Materials provided
++++

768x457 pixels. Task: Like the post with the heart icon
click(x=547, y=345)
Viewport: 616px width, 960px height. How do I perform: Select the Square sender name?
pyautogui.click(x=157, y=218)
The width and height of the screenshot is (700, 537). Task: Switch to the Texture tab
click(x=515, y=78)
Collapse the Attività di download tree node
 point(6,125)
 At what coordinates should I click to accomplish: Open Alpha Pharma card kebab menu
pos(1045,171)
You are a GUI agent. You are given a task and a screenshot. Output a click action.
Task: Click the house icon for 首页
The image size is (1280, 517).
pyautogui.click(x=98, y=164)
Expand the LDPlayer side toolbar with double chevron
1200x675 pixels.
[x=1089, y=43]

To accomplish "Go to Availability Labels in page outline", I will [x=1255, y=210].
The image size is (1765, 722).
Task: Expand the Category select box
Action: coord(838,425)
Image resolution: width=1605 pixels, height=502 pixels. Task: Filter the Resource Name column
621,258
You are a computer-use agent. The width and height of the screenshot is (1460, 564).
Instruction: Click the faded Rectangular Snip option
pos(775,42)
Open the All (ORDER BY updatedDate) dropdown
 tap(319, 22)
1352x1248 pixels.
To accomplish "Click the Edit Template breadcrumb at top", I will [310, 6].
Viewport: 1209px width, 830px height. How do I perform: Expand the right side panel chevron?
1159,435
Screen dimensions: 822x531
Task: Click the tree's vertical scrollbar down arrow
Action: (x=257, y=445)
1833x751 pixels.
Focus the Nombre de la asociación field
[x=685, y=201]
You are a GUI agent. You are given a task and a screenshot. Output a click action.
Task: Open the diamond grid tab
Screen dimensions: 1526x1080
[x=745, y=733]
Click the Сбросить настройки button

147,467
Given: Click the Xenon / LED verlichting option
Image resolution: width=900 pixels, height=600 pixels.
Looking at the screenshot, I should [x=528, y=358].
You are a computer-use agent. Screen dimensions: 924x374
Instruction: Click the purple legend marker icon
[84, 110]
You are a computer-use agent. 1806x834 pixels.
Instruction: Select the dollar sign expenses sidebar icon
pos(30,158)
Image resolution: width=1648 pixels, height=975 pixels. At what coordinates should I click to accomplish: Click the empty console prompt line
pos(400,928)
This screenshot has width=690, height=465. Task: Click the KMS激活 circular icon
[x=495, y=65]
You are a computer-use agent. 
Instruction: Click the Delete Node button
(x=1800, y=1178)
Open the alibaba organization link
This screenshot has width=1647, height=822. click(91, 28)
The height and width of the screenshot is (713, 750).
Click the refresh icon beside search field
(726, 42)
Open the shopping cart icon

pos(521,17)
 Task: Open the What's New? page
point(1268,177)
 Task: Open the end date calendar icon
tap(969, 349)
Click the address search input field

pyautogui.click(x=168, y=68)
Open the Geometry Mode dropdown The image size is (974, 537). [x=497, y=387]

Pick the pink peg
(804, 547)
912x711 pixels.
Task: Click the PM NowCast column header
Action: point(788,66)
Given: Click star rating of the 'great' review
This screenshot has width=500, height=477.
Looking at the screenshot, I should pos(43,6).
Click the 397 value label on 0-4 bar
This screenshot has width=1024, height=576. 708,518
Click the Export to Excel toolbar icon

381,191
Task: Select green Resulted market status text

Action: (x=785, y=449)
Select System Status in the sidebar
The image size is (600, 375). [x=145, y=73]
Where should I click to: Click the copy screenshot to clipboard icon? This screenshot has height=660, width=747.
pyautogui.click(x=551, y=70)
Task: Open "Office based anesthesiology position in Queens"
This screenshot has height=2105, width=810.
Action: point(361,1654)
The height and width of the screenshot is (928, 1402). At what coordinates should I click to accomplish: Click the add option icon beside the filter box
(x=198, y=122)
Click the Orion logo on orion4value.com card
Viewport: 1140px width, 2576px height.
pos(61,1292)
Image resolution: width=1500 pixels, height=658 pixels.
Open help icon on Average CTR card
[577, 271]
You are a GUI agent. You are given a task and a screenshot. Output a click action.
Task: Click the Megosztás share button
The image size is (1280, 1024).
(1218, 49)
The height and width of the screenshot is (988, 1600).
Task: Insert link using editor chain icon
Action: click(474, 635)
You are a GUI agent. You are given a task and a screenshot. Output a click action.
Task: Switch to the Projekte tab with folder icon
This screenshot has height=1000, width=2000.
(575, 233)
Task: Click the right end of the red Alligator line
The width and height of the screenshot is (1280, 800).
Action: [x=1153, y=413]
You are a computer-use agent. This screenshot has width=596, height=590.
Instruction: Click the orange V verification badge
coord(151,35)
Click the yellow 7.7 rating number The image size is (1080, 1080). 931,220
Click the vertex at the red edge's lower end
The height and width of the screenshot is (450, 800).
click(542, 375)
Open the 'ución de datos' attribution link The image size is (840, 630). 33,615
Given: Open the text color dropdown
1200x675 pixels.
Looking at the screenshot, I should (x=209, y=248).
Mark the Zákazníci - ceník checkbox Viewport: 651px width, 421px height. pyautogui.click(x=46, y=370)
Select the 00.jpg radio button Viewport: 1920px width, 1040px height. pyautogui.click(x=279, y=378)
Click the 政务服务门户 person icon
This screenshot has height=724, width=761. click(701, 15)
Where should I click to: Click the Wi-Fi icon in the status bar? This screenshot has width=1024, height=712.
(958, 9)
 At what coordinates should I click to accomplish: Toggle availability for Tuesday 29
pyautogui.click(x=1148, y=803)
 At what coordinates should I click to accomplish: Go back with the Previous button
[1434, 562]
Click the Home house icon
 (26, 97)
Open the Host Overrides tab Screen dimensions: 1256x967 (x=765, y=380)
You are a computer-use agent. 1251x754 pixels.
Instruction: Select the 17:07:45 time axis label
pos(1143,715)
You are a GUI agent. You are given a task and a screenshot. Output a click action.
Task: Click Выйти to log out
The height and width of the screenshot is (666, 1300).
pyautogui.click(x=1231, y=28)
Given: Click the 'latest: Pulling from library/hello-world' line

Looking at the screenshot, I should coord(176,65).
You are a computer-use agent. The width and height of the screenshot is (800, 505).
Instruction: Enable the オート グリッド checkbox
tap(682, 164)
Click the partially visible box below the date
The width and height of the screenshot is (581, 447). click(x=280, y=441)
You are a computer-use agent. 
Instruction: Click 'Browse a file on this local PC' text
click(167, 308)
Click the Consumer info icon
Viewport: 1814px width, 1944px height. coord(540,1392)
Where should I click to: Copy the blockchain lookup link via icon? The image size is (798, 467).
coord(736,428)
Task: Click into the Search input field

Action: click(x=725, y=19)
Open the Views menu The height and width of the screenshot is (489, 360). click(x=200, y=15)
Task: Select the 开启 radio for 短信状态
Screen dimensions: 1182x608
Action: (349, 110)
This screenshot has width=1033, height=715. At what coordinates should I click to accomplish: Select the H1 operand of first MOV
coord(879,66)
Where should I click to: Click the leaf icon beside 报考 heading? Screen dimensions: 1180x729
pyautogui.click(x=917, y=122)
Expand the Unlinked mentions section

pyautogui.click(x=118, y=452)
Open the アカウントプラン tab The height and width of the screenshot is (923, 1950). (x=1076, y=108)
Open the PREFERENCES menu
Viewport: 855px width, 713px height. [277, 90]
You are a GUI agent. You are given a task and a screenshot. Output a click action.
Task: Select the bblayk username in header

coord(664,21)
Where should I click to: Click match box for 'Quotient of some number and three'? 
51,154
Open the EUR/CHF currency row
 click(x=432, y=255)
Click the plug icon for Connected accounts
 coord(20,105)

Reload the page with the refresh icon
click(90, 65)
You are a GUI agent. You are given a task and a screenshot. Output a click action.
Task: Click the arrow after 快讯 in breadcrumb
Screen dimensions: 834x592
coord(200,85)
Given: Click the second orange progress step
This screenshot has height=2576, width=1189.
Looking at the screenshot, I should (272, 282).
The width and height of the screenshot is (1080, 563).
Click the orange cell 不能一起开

++++

Task requirements
Restate the material exactly as given.

Expected output
768x457 pixels. Task: Like the post with the heart icon
click(x=547, y=345)
Viewport: 616px width, 960px height. How do I perform: Select the Square sender name?
pyautogui.click(x=157, y=218)
The width and height of the screenshot is (700, 537). Task: Switch to the Texture tab
click(x=515, y=78)
Collapse the Attività di download tree node
 point(6,125)
 At what coordinates should I click to accomplish: Open Alpha Pharma card kebab menu
pos(1045,171)
You are a GUI agent. You are given a task and a screenshot. Output a click action.
Task: Click the house icon for 首页
The image size is (1280, 517).
pyautogui.click(x=98, y=164)
Expand the LDPlayer side toolbar with double chevron
1200x675 pixels.
[x=1089, y=43]

To accomplish "Go to Availability Labels in page outline", I will [x=1255, y=210].
The image size is (1765, 722).
Task: Expand the Category select box
Action: coord(838,425)
Image resolution: width=1605 pixels, height=502 pixels. Task: Filter the Resource Name column
621,258
You are a computer-use agent. The width and height of the screenshot is (1460, 564).
Instruction: Click the faded Rectangular Snip option
pos(775,42)
Open the All (ORDER BY updatedDate) dropdown
 tap(319, 22)
1352x1248 pixels.
To accomplish "Click the Edit Template breadcrumb at top", I will [310, 6].
Viewport: 1209px width, 830px height. How do I perform: Expand the right side panel chevron?
1159,435
Screen dimensions: 822x531
Task: Click the tree's vertical scrollbar down arrow
Action: (x=257, y=445)
1833x751 pixels.
Focus the Nombre de la asociación field
[x=685, y=201]
You are a GUI agent. You are given a task and a screenshot. Output a click action.
Task: Open the diamond grid tab
Screen dimensions: 1526x1080
[x=745, y=733]
Click the Сбросить настройки button

147,467
Given: Click the Xenon / LED verlichting option
Image resolution: width=900 pixels, height=600 pixels.
Looking at the screenshot, I should [x=528, y=358].
You are a computer-use agent. Screen dimensions: 924x374
Instruction: Click the purple legend marker icon
[84, 110]
You are a computer-use agent. 1806x834 pixels.
Instruction: Select the dollar sign expenses sidebar icon
pos(30,158)
Image resolution: width=1648 pixels, height=975 pixels. At what coordinates should I click to accomplish: Click the empty console prompt line
pos(400,928)
This screenshot has width=690, height=465. Task: Click the KMS激活 circular icon
[x=495, y=65]
You are a computer-use agent. 
Instruction: Click the Delete Node button
(x=1800, y=1178)
Open the alibaba organization link
This screenshot has width=1647, height=822. click(91, 28)
The height and width of the screenshot is (713, 750).
Click the refresh icon beside search field
(726, 42)
Open the shopping cart icon

pos(521,17)
 Task: Open the What's New? page
point(1268,177)
 Task: Open the end date calendar icon
tap(969, 349)
Click the address search input field

pyautogui.click(x=168, y=68)
Open the Geometry Mode dropdown The image size is (974, 537). [x=497, y=387]

Pick the pink peg
(804, 547)
912x711 pixels.
Task: Click the PM NowCast column header
Action: point(788,66)
Given: Click star rating of the 'great' review
This screenshot has width=500, height=477.
Looking at the screenshot, I should pos(43,6).
Click the 397 value label on 0-4 bar
This screenshot has width=1024, height=576. 708,518
Click the Export to Excel toolbar icon

381,191
Task: Select green Resulted market status text

Action: (x=785, y=449)
Select System Status in the sidebar
The image size is (600, 375). [x=145, y=73]
Where should I click to: Click the copy screenshot to clipboard icon? This screenshot has height=660, width=747.
pyautogui.click(x=551, y=70)
Task: Open "Office based anesthesiology position in Queens"
This screenshot has height=2105, width=810.
Action: point(361,1654)
The height and width of the screenshot is (928, 1402). At what coordinates should I click to accomplish: Click the add option icon beside the filter box
(x=198, y=122)
Click the Orion logo on orion4value.com card
Viewport: 1140px width, 2576px height.
pos(61,1292)
Image resolution: width=1500 pixels, height=658 pixels.
Open help icon on Average CTR card
[577, 271]
You are a GUI agent. You are given a task and a screenshot. Output a click action.
Task: Click the Megosztás share button
The image size is (1280, 1024).
(1218, 49)
The height and width of the screenshot is (988, 1600).
Task: Insert link using editor chain icon
Action: click(474, 635)
You are a GUI agent. You are given a task and a screenshot. Output a click action.
Task: Switch to the Projekte tab with folder icon
This screenshot has height=1000, width=2000.
(575, 233)
Task: Click the right end of the red Alligator line
The width and height of the screenshot is (1280, 800).
Action: [x=1153, y=413]
You are a computer-use agent. This screenshot has width=596, height=590.
Instruction: Click the orange V verification badge
coord(151,35)
Click the yellow 7.7 rating number The image size is (1080, 1080). 931,220
Click the vertex at the red edge's lower end
The height and width of the screenshot is (450, 800).
click(542, 375)
Open the 'ución de datos' attribution link The image size is (840, 630). 33,615
Given: Open the text color dropdown
1200x675 pixels.
Looking at the screenshot, I should (x=209, y=248).
Mark the Zákazníci - ceník checkbox Viewport: 651px width, 421px height. pyautogui.click(x=46, y=370)
Select the 00.jpg radio button Viewport: 1920px width, 1040px height. pyautogui.click(x=279, y=378)
Click the 政务服务门户 person icon
This screenshot has height=724, width=761. click(701, 15)
Where should I click to: Click the Wi-Fi icon in the status bar? This screenshot has width=1024, height=712.
(958, 9)
 At what coordinates should I click to accomplish: Toggle availability for Tuesday 29
pyautogui.click(x=1148, y=803)
 At what coordinates should I click to accomplish: Go back with the Previous button
[1434, 562]
Click the Home house icon
 (26, 97)
Open the Host Overrides tab Screen dimensions: 1256x967 (x=765, y=380)
You are a computer-use agent. 1251x754 pixels.
Instruction: Select the 17:07:45 time axis label
pos(1143,715)
You are a GUI agent. You are given a task and a screenshot. Output a click action.
Task: Click Выйти to log out
The height and width of the screenshot is (666, 1300).
pyautogui.click(x=1231, y=28)
Given: Click the 'latest: Pulling from library/hello-world' line

Looking at the screenshot, I should coord(176,65).
You are a computer-use agent. The width and height of the screenshot is (800, 505).
Instruction: Enable the オート グリッド checkbox
tap(682, 164)
Click the partially visible box below the date
The width and height of the screenshot is (581, 447). click(x=280, y=441)
You are a computer-use agent. 
Instruction: Click 'Browse a file on this local PC' text
click(167, 308)
Click the Consumer info icon
Viewport: 1814px width, 1944px height. coord(540,1392)
Where should I click to: Copy the blockchain lookup link via icon? The image size is (798, 467).
coord(736,428)
Task: Click into the Search input field

Action: click(x=725, y=19)
Open the Views menu The height and width of the screenshot is (489, 360). click(x=200, y=15)
Task: Select the 开启 radio for 短信状态
Screen dimensions: 1182x608
Action: (349, 110)
This screenshot has width=1033, height=715. At what coordinates should I click to accomplish: Select the H1 operand of first MOV
coord(879,66)
Where should I click to: Click the leaf icon beside 报考 heading? Screen dimensions: 1180x729
pyautogui.click(x=917, y=122)
Expand the Unlinked mentions section

pyautogui.click(x=118, y=452)
Open the アカウントプラン tab The height and width of the screenshot is (923, 1950). (x=1076, y=108)
Open the PREFERENCES menu
Viewport: 855px width, 713px height. [277, 90]
You are a GUI agent. You are given a task and a screenshot. Output a click action.
Task: Select the bblayk username in header

coord(664,21)
Where should I click to: Click match box for 'Quotient of some number and three'? 
51,154
Open the EUR/CHF currency row
 click(x=432, y=255)
Click the plug icon for Connected accounts
 coord(20,105)

Reload the page with the refresh icon
click(90, 65)
You are a GUI agent. You are given a task and a screenshot. Output a click action.
Task: Click the arrow after 快讯 in breadcrumb
Screen dimensions: 834x592
coord(200,85)
Given: Click the second orange progress step
This screenshot has height=2576, width=1189.
Looking at the screenshot, I should (272, 282).
The width and height of the screenshot is (1080, 563).
Click the orange cell 不能一起开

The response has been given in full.